Performance Unit Awards Settlement Criteria:
SCI Weighted Average Total Shareholder Return Ranking Relative to Comparator Group at End of Performance Cycle
% of Target Award Paid as Incentive
(Performance Settlement Factor)
75th% or greater
Less than 25th%ile
Calculation of awards for performance levels between Target and Maximum, or Threshold and Target will be calculated using straight-line interpolation.
If mergers and acquisitions result in a reduction in the number of peer group companies during the cycle, these percentile rankings will reflect the Comparator Group companies still intact at the end of the Performance Cycle.

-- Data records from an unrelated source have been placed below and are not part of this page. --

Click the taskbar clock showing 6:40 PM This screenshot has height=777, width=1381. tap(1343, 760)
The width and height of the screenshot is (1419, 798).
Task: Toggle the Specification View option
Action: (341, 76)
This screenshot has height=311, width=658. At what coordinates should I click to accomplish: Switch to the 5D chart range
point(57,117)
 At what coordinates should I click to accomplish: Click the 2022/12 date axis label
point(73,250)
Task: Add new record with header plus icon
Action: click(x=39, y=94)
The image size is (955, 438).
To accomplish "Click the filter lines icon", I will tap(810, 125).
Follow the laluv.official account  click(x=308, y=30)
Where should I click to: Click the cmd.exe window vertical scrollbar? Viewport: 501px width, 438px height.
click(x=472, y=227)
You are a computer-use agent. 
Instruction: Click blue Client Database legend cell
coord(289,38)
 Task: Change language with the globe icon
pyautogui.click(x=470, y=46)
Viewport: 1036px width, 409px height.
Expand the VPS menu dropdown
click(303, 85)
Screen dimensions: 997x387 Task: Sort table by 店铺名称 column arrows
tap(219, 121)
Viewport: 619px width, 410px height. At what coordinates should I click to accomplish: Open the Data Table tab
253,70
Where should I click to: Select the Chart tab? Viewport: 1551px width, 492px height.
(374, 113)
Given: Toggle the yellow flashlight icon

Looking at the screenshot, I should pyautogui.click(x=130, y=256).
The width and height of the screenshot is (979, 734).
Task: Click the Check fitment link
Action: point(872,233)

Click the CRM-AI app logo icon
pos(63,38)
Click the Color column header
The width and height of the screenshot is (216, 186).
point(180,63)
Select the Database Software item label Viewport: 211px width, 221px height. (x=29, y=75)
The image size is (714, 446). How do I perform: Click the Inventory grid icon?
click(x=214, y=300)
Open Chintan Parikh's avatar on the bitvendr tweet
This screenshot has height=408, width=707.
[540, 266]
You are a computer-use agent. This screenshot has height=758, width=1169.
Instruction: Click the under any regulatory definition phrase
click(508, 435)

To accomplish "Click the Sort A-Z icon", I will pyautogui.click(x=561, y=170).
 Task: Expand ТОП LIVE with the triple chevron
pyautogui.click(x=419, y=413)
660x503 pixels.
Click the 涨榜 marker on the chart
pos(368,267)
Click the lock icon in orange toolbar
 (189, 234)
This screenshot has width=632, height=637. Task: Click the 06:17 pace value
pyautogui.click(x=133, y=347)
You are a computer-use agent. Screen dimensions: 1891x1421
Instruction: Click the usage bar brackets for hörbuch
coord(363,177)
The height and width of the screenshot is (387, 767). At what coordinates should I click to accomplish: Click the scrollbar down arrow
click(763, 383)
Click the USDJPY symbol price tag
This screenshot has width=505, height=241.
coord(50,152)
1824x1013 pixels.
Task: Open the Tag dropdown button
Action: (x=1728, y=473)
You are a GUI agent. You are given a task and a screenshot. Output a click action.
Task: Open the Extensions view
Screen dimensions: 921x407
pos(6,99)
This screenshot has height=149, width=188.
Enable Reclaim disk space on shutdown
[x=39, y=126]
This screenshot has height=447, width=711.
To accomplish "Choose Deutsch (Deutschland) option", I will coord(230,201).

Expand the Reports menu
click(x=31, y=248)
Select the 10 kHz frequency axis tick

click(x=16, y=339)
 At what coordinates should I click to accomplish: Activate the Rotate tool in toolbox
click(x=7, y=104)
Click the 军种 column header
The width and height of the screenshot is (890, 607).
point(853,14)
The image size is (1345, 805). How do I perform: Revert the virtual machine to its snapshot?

As provided in Section 8(a) of the Agreement, in the event SCI’s TSR is negative at the end of the Performance Cycle, no payment hereunder will exceed the Target in the schedule above.
As provided in Section 8(c) of the Agreement, in the event SCI’s Annualized ROE for the Performance Cycle is less than fifteen percent (15%), as calculated at the end of the Performance Cycle, the amount payable in settlement of the Units shall be reduced by twenty-five percent (25%).
The Compensation Committee shall have the reasonable discretion to interpret or construe ambiguous, unclear or implied terms applicable to this Agreement, and to make any findings of fact necessary to make a calculation or determination hereunder.
A decision made in good faith by the Compensation Committee shall govern and be binding in the event of any dispute regarding a method of calculation of performance or a determination of vesting or forfeiture in connection with the Award or this Agreement.